This thread has been locked.

If you have a related question, please click the "Ask a related question" button in the top right corner. The newly created question will be automatically linked to this question.

Reusage of already instantiated class templates



Hello out there,

Im currently looking after saving quite a few Kb of memory and came across something strange. Large parts of my codebase are written as C++ Templates which by itself is nothing bad, but if i use the same template again in another corner of my software the resulting binary size suggests that the template is instantiated again. This same template with the same args was already used somewhere else. With this in mind i come to the conclusion, that instantiated templates are not by default reused but rather instantiated in place again. Any tips how to avoid such behaviour? Maybe template specialization is the right thing to obtain an object file with the specialized template contents. My thought is to offload the linker doing it that way. Maybe someone can shine some light on the internals of the compiler/linker regarding the issue.

Kind Regards Tobias

  • Hello Tobias,

    Can you specify which compiler and version you are using?

    Thanks

    ki

  • latest ti compiler for C2000

  • Thanks. I will bring this thread to the attention of the compiler experts. Please note that it is a local holiday today, hence you should hear a response tomorrow.

  • Do you build with --abi=eabi?  This affects some behind the scenes details on how templates are instantiated.

    I presume we are mostly talking about template functions, which means you see an increase in code size.

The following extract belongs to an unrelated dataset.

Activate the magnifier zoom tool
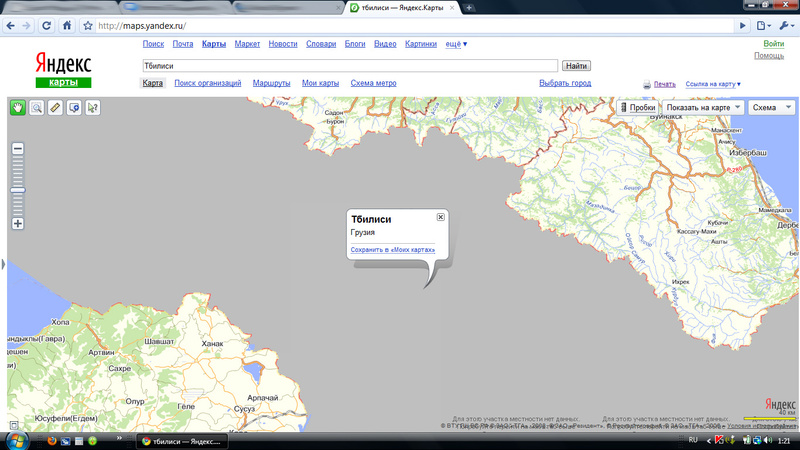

    Do you see multiple copies of the same function?  Those could only be static functions, and not global functions.  

    Or, it might be the case that the compiler inlines calls to these template functions  To defeat that,  use --opt_level=4 --opt_for_speed=0.  Please search for both of those options in the C28x compiler manual.  The option --opt_level=4 must be used when compiling and linking.

    Thanks and regards,

    -George

  • yes im compiling with abi=eabi. Template functions and classes although the templated functions are rather small they appear in large quantity in lots of translation units. From my observations the following happens: template is purely in the header and is completely inlined also classes are not reused outside the translation unit. When i specialize the template and put the definition in a source file than it reduces the binary size significantly for the template class with this arguments for example.
    What im looking for is an equivalent to a template cache. Ive seen some compiler have it to achieve exactly this. Pure header templates with no inlined class definitions but rather its ability to reuse.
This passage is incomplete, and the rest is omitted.